Ces mesures, nécessaires quand "la vitesse de rénovation de l'habitat est beaucoup plus lente que le dérèglement climatique", s'accompagnent d'investissements à plus long terme, comme l'installation dans les établissements municipaux (écoles, crèches...) de protections solaires ou de brasseurs d'air, ou l'ombrage des parcs.
La végétalisation est l'une des principales solutions dans la création d'ilots de fraicheur, avec la désimperméabilisation des sols, "décroutés" de leur béton.
Végétalisation
La longue rue Garibaldi qui traverse l'est de la ville, dont les premiers réaménagements remontent à 2010, a été équipée de capteurs.
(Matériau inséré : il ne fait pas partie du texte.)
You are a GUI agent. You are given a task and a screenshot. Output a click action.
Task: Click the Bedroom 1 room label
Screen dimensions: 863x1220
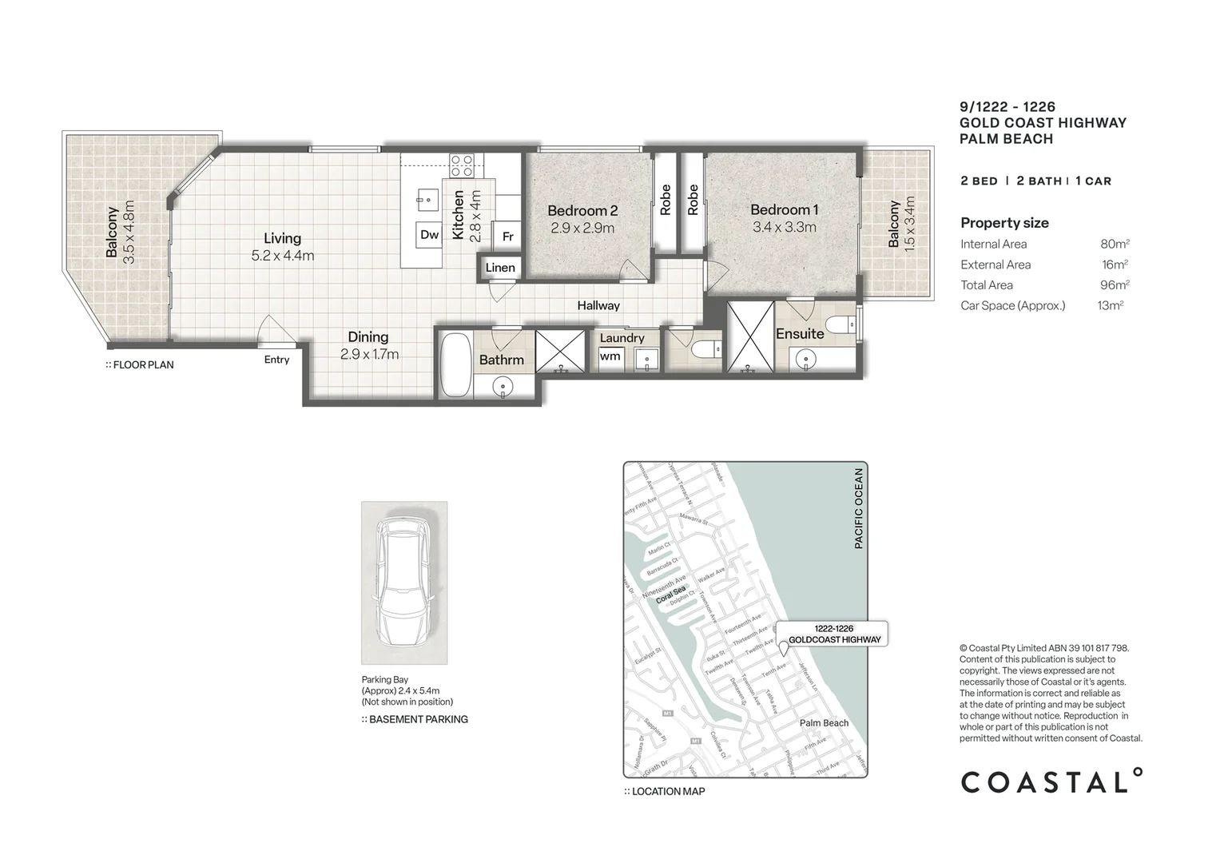pyautogui.click(x=784, y=210)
Entre un espace avec "un platane tous les 14 mètres" et des "bulles de végétation", la différence est de plus de 4°C, jusqu'à 7,6°C en cas de canicule, rapporte Pierre Athanaze, vice-président à la Métropole.
Lyon a été précurseure en matière de "ville perméable", concept qui vise à "reconnecter les eaux pluviales à la nappe, ne plus les envoyer directement vers le réseau des eaux usées, et s'en servir pour verdir la ville", explique Florent Renard, enseignant-chercheur à l'Université Jean-Moulin Lyon 3.
A l'image de la création de l'Observatoire de Terrain en Hydrologie urbaine (Othu) à la fin des années 1990.
"Au cours des trois derniers mandats, on plantait 1.200 à 2.000 arbres par an. Cet hiver, on en a planté 52.000", souligne Pierre Athanaze. Un rythme qui s'accompagne d'un travail pour permettre l'infiltration de l'eau et la récupération des eaux de pluies.
Un des objectifs est la création, quand c'est possible, de "forêts urbaines", "a minima deux hectares".
Pour pouvoir atteindre les espaces privés, la métropole subventionne les plantations entre 50 et 65% dans l'habitat collectif, et va distribuer gratuitement 2.000 arbres aux habitants du Grand Lyon.
La métropole a voté un budget de 50 millions d'euros pour son Plan Nature, instauré en 2021.
Réseaux de froid
Lyon peut aussi compter sur deux réseaux de froid urbains. Un dans le quartier de La Part Dieu, inauguré en septembre 2022, "qui rafraichit un peu plus d'un million de mètres carré, notamment de bureaux, de centres commerciaux, et un à Gerland, dans le sous-sol du skate park, qui rafraîchit 300.000 mètres carré", explique Philippe Guelpa Bonaro, vice-président de la métropole en charge du Climat et de l'Energie. Ils acheminent de l'eau glacée vers les bâtiments pour les climatiser.
La métropole parie aussi sur la rénovation avec des matériaux bio-sourcés et un "PLUH bioclimatique" (Plan local d'urbanisme et de l'habitat) avec un "coefficient de pleine terre" en hausse et "une orientation exigée des constructions pour permettre une ventilation naturelle".
Dans cette quête continue de solutions d'adaptation, la métropole s'apprête à lancer une convention citoyenne.
"Le tissu urbain étant extrêmement hétérogène, à chaque rue sa solution. C'est ça le problème", rappelle Florent Renard.